Nuevo Mirandilla is a football stadium in Cádiz, Spain. The stadium is the home ground of Cádiz CF. The stadium was originally inaugurated as Estadio Ramón de Carranza on 3 September 1955. It has since then been completely rebuilt twice. With a capacity of 20,724 seats, it is the 24th-largest stadium in Spain and the 5th-largest in Andalusia.

History
The stadium was inaugurated 3 September 1955. A month earlier on 6 August the national flag was raised at the stadium in the presence of José León de Carranza (mayor of the city), Cazalla Morales (responsible for the work), the architects in charge (Muñoz Monasterio and Fernández Pujol) and the president and the vice president of Cádiz CF (Juan Ramón Cilleruelo Montero and Rafael García Serrano). With a total of 15,000 spectators, the stadium built with an oval shape included a 400-metre athletics track between the pitch and the stands. The inaugural match was played against FC Barcelona, that ended in a loss of 0–4. With two goals from Villaverde, then Luis Suárez then a final goal from Kubala.
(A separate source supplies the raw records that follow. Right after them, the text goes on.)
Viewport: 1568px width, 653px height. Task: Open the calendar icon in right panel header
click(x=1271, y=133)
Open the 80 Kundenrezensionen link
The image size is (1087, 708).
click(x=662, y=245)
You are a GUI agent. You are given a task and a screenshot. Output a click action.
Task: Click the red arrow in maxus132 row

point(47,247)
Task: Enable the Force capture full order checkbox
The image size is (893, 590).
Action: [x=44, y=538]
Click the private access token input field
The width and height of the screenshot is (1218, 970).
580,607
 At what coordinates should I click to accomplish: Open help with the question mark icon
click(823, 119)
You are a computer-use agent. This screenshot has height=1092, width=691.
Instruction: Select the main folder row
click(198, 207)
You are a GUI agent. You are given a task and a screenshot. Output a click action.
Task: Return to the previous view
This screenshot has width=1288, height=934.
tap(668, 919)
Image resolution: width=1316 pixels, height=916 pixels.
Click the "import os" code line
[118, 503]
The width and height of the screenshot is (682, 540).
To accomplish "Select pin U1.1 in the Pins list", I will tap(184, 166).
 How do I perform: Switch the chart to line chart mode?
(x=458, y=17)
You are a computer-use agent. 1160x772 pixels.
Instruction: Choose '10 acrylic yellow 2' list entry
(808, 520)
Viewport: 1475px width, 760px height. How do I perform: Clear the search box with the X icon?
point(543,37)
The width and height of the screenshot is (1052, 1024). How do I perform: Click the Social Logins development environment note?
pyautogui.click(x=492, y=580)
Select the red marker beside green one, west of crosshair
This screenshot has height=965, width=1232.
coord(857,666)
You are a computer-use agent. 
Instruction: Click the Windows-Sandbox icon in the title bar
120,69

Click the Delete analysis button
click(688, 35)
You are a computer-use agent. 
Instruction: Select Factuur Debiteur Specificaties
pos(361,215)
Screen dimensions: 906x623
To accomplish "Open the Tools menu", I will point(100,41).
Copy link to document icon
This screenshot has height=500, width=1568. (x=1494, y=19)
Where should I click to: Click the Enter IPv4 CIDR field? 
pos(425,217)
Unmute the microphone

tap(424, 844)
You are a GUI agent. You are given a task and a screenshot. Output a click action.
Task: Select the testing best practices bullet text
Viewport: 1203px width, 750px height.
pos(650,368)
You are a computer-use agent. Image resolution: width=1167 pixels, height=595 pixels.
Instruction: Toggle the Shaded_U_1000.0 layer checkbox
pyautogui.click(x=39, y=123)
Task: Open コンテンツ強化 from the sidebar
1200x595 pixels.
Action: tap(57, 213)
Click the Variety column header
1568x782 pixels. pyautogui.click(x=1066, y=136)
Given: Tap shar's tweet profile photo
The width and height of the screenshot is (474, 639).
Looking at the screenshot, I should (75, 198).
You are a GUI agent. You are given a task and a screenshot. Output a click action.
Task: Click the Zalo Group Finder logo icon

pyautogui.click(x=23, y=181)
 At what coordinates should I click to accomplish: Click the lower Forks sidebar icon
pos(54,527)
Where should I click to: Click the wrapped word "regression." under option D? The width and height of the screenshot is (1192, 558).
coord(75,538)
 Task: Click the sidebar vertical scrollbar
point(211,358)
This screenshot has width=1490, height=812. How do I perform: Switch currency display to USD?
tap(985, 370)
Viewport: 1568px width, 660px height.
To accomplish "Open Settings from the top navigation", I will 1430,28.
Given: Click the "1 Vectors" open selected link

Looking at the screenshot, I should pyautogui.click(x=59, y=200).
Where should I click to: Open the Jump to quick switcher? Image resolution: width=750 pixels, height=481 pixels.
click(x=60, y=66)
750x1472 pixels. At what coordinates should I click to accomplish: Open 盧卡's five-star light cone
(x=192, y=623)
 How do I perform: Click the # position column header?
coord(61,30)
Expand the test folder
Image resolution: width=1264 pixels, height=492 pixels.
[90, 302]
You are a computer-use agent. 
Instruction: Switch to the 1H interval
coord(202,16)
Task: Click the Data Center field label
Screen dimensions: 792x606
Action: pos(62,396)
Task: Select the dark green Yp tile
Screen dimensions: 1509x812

The first rebuilding of the stadium took place in 1984, over the course of 4 months the main stand was demolished and rebuilt and the other stands were redesigned, at the same time the athletics track was removed and the pitch was moved closer to the stands. The rebuilt stadium included a roof over the main stand. The stadium capacity after the first rebuilding was 23,000. On 8 February 2002, the mayor of the city, Teófila Martínez, presented the first real project for the New Carranza. One of its key points was the enlargement of the commercial areas in the stadium, which total surface was estimated at 5,000 square meter.

The second rebuilding of the stadium took place between 2003 and 2012 when all four stands were demolished and rebuilt starting with the south stand (Fondo Sur) and the east stand (Preferente) between 2003 and 2005. Then the north stand (Fondo Norte) was rebuilt between 2006 and 2008. The last stand to be rebuilt was the main stand (Tribuna) which is the largest one with 8,281 seats and thus far the only one with a roof, the construction took place between 2009 and 2012.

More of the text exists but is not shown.